───── Trecho escolhido
‘Terra Prometida’ promete mais que os Mandamentos

Cristina Padiglione

06 Julho 2016 | 18h13

 

Primeiro capítulo de novela é sempre enganoso, por melhores que sejam as intenções do diretor/produtor/autor e atores. É o episódio que apresenta a história ao público, milimetricamente estudado para se fazer compreender e atrair a plateia para os cento e tantos episódios a seguir.

É nesse contexto que vamos dizer que A Terra Prometida, nova novela bíblica da Record, promete mais que Os Dez Mandamentos no quesito acabamento final. Josué, que já conhecíamos da convivência com Moisés, na interpretação de Sidney Sampaio, não tem a segurança e autoconfiança do mestre, vá lá, mas a fragilidade do herói pode até gerar mais identificação com a plateia.

Não é, no entanto, no paralelo entre Moisés e Josué que está a boa percepção do folhetim. Para uma apresentação inicial, tivemos um bom desfile de figuras contraditórias e seus conflitos, vide a prostituta de Mirian Freeland, Raabe, uma espécie de Geni. Moça de boa índole, embora condenada pela família e sociedade em razão do ofício, é persona forte que promete empatia da audiência. Na contramão da fama da profissão, ela não faz qualquer coisa por dinheiro, vai logo avisando ao chefe do exército do rei. Também deu medo da Rainha Kalesi, papel de Juliana Silveira, louca para esbofetear o feiticeiro amedrontado de Marcos Winter.

A edição mesclou cenas de batalha, correria de figurantes entre personagens em cidade cenográfica, takes aéreos, pragas rogadas e profecias, lanças atiradas contra Josué, muralhas aparentemente intransponíveis, todo um conjunto que conspira a favor da curiosidade para os próximos capítulos, com eficiência de montagem, atuação, direção, texto e trilha sonora.

A audiência  respondeu bem. A média do capítulo foi de 18 pontos na Grande São Paulo, segundo dados do Kantar Ibope, com pico de 19 e 24% de sintonia entre os televisores ligados. De Renato Modesto, com direção-geral de Alexandre Avancini, a trama rendeu 17 pontos de média no Rio.
──────────
───── Informações da fonte
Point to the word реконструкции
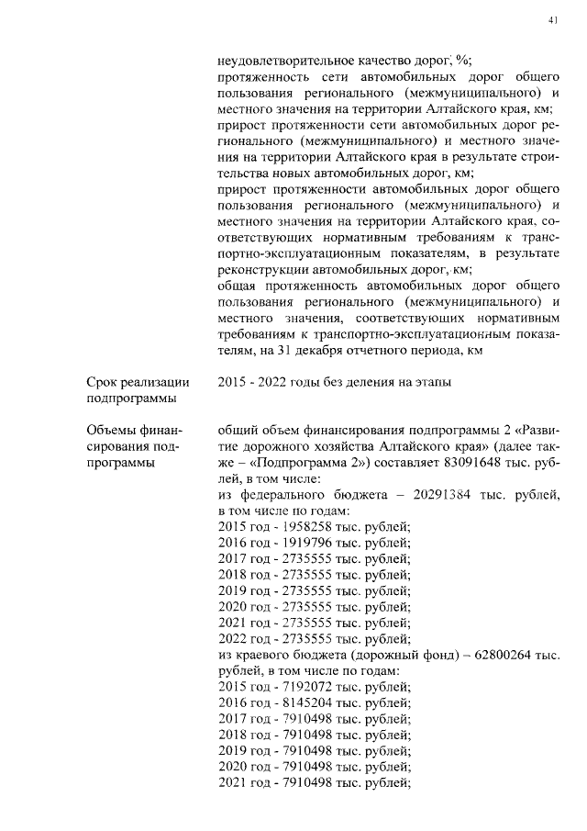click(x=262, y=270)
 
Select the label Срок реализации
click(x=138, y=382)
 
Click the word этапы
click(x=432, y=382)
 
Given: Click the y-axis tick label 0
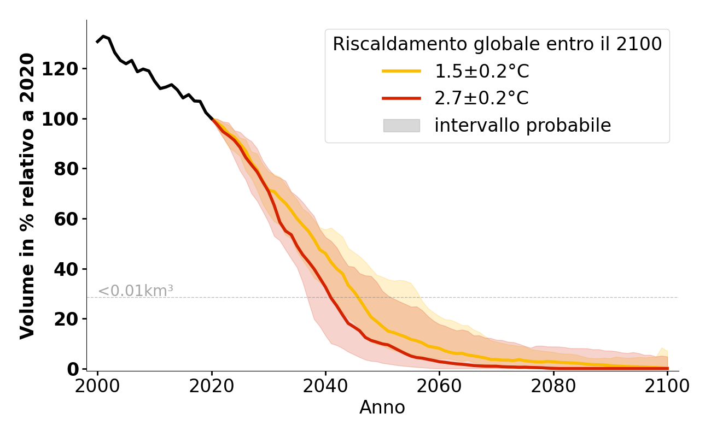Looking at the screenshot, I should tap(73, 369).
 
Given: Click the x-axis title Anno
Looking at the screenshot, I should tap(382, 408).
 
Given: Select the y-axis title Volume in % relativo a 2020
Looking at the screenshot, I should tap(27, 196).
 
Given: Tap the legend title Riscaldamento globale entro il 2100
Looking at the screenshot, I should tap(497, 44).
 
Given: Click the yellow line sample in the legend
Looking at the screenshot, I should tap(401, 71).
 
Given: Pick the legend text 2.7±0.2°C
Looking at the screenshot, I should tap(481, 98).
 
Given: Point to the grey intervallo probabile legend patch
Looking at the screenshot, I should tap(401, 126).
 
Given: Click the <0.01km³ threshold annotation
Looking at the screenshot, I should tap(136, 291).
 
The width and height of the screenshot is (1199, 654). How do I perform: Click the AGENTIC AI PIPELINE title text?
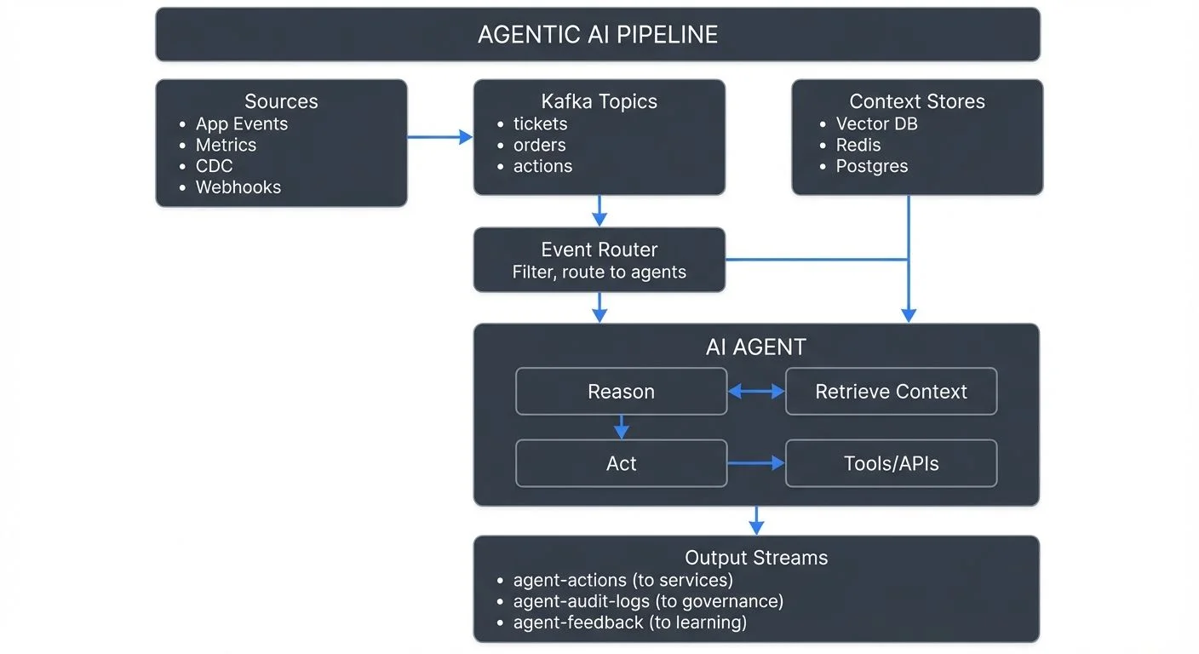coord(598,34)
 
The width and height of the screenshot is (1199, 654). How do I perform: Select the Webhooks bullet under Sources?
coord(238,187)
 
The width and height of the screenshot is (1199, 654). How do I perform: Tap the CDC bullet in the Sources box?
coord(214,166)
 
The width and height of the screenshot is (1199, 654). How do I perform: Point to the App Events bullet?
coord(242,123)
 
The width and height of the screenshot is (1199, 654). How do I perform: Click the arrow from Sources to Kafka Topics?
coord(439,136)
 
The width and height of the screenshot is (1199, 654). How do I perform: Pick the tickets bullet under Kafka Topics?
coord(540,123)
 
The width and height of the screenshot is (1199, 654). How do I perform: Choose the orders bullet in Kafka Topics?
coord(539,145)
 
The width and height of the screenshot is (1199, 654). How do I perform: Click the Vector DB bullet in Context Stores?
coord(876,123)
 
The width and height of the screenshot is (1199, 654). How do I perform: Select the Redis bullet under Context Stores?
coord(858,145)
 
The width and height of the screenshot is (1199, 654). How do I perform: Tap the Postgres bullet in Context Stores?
──────────
» **Lista de tarefas**
1: Liste todos os atores e atrizes citados no texto sobre a novela A Terra Prometida, junto com o papel que cada um faz.
2: Responda às perguntas abaixo com base no texto sobre a novela A Terra Prometida.
(a) Qual emissora exibe a novela?
(b) Qual foi a média de audiência do capítulo na Grande São Paulo?
(c) Quem é o responsável pela direção-geral?
3: Copie do texto sobre a novela A Terra Prometida o trecho que começa em "06 Julho 2016" e termina em "com a plateia.".

» **Respostas**
1:
Sidney Sampaio: Josué
Mirian Freeland: Raabe, a prostituta
Juliana Silveira: Rainha Kalesi
Marcos Winter: o feiticeiro amedrontado

2:
(a) A Record.
(b) 18 pontos.
(c) Alexandre Avancini.

3:
06 Julho 2016 | 18h13

 

Primeiro capítulo de novela é sempre enganoso, por melhores que sejam as intenções do diretor/produtor/autor e atores. É o episódio que apresenta a história ao público, milimetricamente estudado para se fazer compreender e atrair a plateia para os cento e tantos episódios a seguir.

É nesse contexto que vamos dizer que A Terra Prometida, nova novela bíblica da Record, promete mais que Os Dez Mandamentos no quesito acabamento final. Josué, que já conhecíamos da convivência com Moisés, na interpretação de Sidney Sampaio, não tem a segurança e autoconfiança do mestre, vá lá, mas a fragilidade do herói pode até gerar mais identificação com a plateia.